Ron Stone

No. 65, 67
- Position: Guard

Personal information
- Born: July 20, 1971 (age 55) Boston, Massachusetts, US
- Listed height: 6 ft 5 in (1.96 m)
- Listed weight: 325 lb (147 kg)

Career information
- High school: West Roxbury (Boston)
- College: Boston College
- NFL draft: 1993: 4th round, 96th overall pick

Career history
- Dallas Cowboys (1993–1995); New York Giants (1996–2001); San Francisco 49ers (2002–2003); Oakland Raiders (2004–2005);

Awards and highlights
- 2× Super Bowl champion (XXVIII, XXX); 2× All-Pro (2000, 2002); 3× Pro Bowl (2000–2002); All-Big East (1992);

Career NFL statistics
- Games played: 173
- Games started: 142
- Fumble recoveries: 5
- Stats at Pro Football Reference

= Ron Stone (American football) =

American football player (born 1971)

Ron Christopher Stone (born July 20, 1971) is an American former professional football player who was a guard in the National Football League (NFL) for the Dallas Cowboys, New York Giants, San Francisco 49ers and Oakland Raiders. He played college football for the Boston College Eagles.

==Early life==
Stone is from Boston. He attended West Roxbury High School and did not play football until his junior year. He was a team captain and blocked three punts as a senior. He also played basketball as a senior.

He accepted a football scholarship from Boston College in Chestnut Hill, Massachusetts, to play under head coach Jack Bicknell. He was suspended because of academic reasons and did not play again until 1990, appearing in eight games at defensive tackle with 19 tackles, despite missing the last three games due to a fractured right ring finger.

In 1991, Tom Coughlin took over the team's coaching duties. Stone started 11 games at right defensive tackle, registering 49 tackles (five for a loss), a sack, two passes defensed and two blocked kicks. As a senior, he was asked to convert into a right tackle to improve the offensive line depth. The line was nicknamed "All State Insurance". He helped the offense rank 12th in the nation, average 233.5 rushing yards per game, and rank 10th in total offense with an average of 438.4 yards per game and surrender only 12 sacks

==Professional career==

===Dallas Cowboys===
Stone was selected by the Dallas Cowboys in the fourth round (96th overall) of the 1993 NFL draft and was switched to play at offensive guard. He was activated for only four games as a rookie. The next year, he saw most of his playing time on the field goal and extra point lines.

During his time with the team he was a backup at guard and tackle. In 1994, during a playoff game against the Green Bay Packers, injuries forced him to play two different positions along the offensive line. Although he was a talented player and the top offensive line backup, he couldn't start ahead of the team's other offensive guards which included Nate Newton, Larry Allen, Kevin Gogan, John Gesek, and Derek Kennard. He was a part of two Super Bowl winning teams.

===New York Giants===
On March 1, 1996, the New York Giants signed him as an unrestricted free agent, when the Cowboys couldn’t match an offer which would pay him more than any of the Cowboys’ starters in the offensive line, except for offensive tackle Erik Williams. The contract at the time was criticized, because it was seen as overpaying for a player who was not proven and had no experience as a starter.

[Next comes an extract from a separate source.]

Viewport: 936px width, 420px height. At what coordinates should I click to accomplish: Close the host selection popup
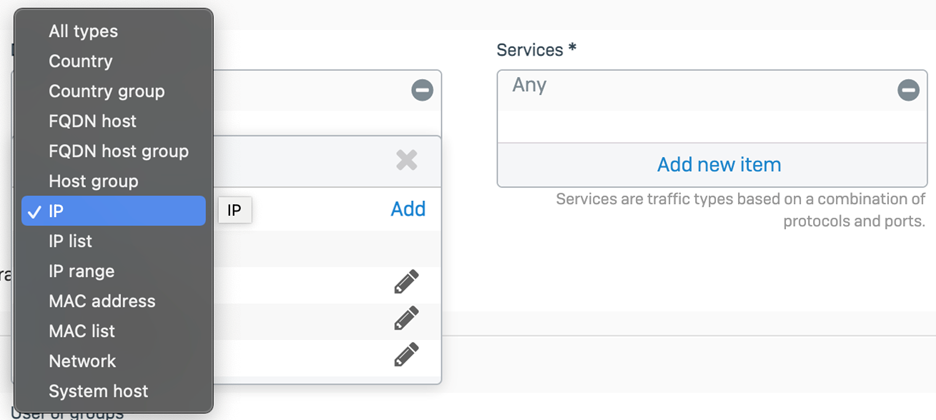pyautogui.click(x=406, y=160)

Stone spent six seasons with the Giants as the starter at right guard, where he was named to two Pro Bowls and two All-Pro teams.

===San Francisco 49ers===
On April 12, 2002, he signed with the San Francisco 49ers as an unrestricted free agent. He was the starter at right guard and made the Pro Bowl in his first year, despite playing the entire season with a right arm brace. In a salary cap move, he was released on March 2, 2004.

===Oakland Raiders===
On March 8, 2004, he signed with the Oakland Raiders, reuniting with former offensive coordinator Norv Turner, who was now the head coach of the team. He only started five games because of a left knee injury and was placed on the injured reserve list on December 31.

On March 4, 2005, he was waived and later re-signed on March 10. After starting all 16 games in the previous season, he was released on March 2, 2006.

==Post-NFL==
After retiring from the NFL, Stone became the offensive line coach for Valley Christian High School in San Jose, California.

==Personal life==
Stone has five children, four of them are athletes in different sports. His son, Ron Stone Jr., is a defensive end for the Columbus Aviators of the United Football League (2024-present) and two of his daughters were athletes at the University of Oregon in Eugene. His daughter Ronika played college volleyball and Ronna was a thrower on the track and field team. Ronnie did cheerleading. De`Ja is the eldest daughter.

Stone is the father-in-law of Green Bay Packers quarterback Jordan Love, who married Ronika in 2025.